CHVRCHES’ ‘The Bones Of What You Believe’: Album Review

Carl Williott | September 24, 2013 6:00 am
Just about a year ago, three unassuming Scots emerged fully formed with a confident synth-pop behemoth called “Lies,” and it was the straight fucking truth. Plenty of new artists can capture pop perfection with one buzzy track, sure. But CHVRCHES did it again on their follow-up (and first official single) “The Mother We Share,” a gem that was as bright and infectious as “Lies” was pounding and confrontational. With that opening combo, CHVRCHES staked their claim as the littlest big synth-pop act of 2013.

Still fresh a year later, both those songs found their way onto the trio’s debut album The Bones Of What You Believe (out ), alongside other impossibly melodic, impossibly vibrant bits of poptronica. Each element in every song on this first full-length sounds vital and perfectly mixed: the drums, whether real or digital, land with guttural force and snap with purpose, the vocals bend and chirp at will, the synths slice one moment and melt the next.

The result is something just as urgent and immediate as anything the hordes of laptop-wielding, MPC-mashing DJ/producers are injecting into everything from “Starships” to “Work Bitch” to Flo Rida and the rest, but without any of the tiring histrionics and cliched siren crescendos and boilerplate drops.

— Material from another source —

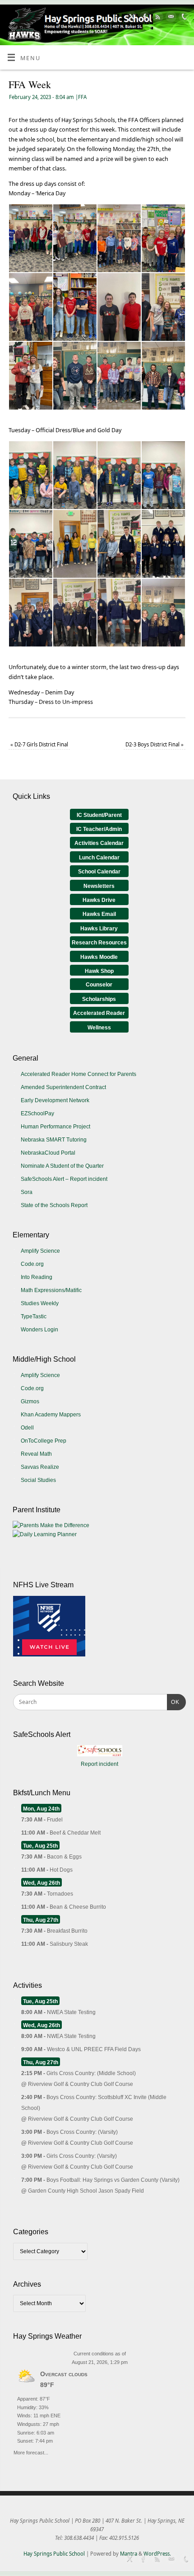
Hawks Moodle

CHVRCHES avoid these rave-y tropes because they have an ear for ’80s minimalism, and so they’ve managed to meld that decade’s version of pop’s future with EDM’s version of pop’s now. But their greatest trick is that they achieved this balance while slathering their songs with unapologetically catchy, radio-ready hooks. These guys have their cake, and painstakingly decorate it, and eat it.

Part of that ability comes from the versatility offered by Lauren Mayberry‘s voice. There’s a fair amount of acidity and vulnerability in these songs, but her Elvish vocals are either chipper or melancholic, depending on your angle, which begets that “Pumped Up Kicks” effect wherein you don’t even realize what you’re saying as you sing along. (“Gun” opens thusly: “You had better run from me / With everything you own / ‘Cause I am gonna come for you / With all that I have / I am gonna break you down / To tiny, tiny parts.” In someone else’s hands, that’s creepy and psychotic. Here, it’s sweetly menacing, a dare.)

The rich pastel synths only add to this obfuscation, and even when the band takes a darker turn, things that should be abrasive and cold are re-purposed for warmer textures. The post-chorus on “Lungs” comprises a fuzzy, serrated synth line and chopped vocals, but it ends up being thrilling rather than jarring. “Lies” and “Science/Visions” are aggressive, in-your-face synth stomps that take the warped vox and blown-out sonics to full song length. Throw in the bilious lyrics, and it’s a witch’s brew that, through sheer strength of songwriting, they turn into a sweet nectar.

Because CHVRCHES never sacrifice a good melody, there’s not much unpredictability or structural risk-taking here. Even the ballads, for the most part, eventually blossom into blissful anthems (the final third of “Tether” is the best M83 song Anthony Gonzalez never wrote). The number of unexpected moments can be counted on one hand: in addition to “Lungs” as a whole, there’s the 20-second coda of “Night Sky” and the decision to close the album with a subdued, Mayberry-less ballad.

But when the arrangements are so airtight, and the melodies and pacing so damn evocative, there’s not much room, nor need, to deviate. AlunaGeorge earlier this year released a debut that similarly warped sterile electronic sounds into a hooky-yet-clinical pop template with a saccharine vocalist, but their effort seemed hermetic at times. What separates CHVRCHES is their ability to make each song into a high drama, bite-sized epic, with the waves of synths and choruses commanding your emotions like the sorcerer’s apprentice in Fantasia.

Even in these poptimistic days, people tend to think that when a pop song is catchy or instantly gratifying, it’s less likely to stand up against deeper analysis, that it’s empty calories. But sometimes you just want a straightforward song that stirs something within you right fucking now and you don’t care why or how it achieves this. The best songs aren’t the ones that require deeper examination, they’re the ones that invite it. And that’s the type of song this band makes — songs you’ll fall for based on completely superficial “ear candy” reasons at first, but that reveal more quirks and substance when revisited (like the water-down-a-grate synths near the end of “We Sink”). CHVRCHES’ songs are exquisitely compressed and layered, but they’re also completely approachable. So you can appreciate The Bones Of What You Believe at face value, just an entertaining flash of activity akin to a flipbook. Or you can really look, to see the detail and expertise that went into the illusion, allowing you to fully appreciate it.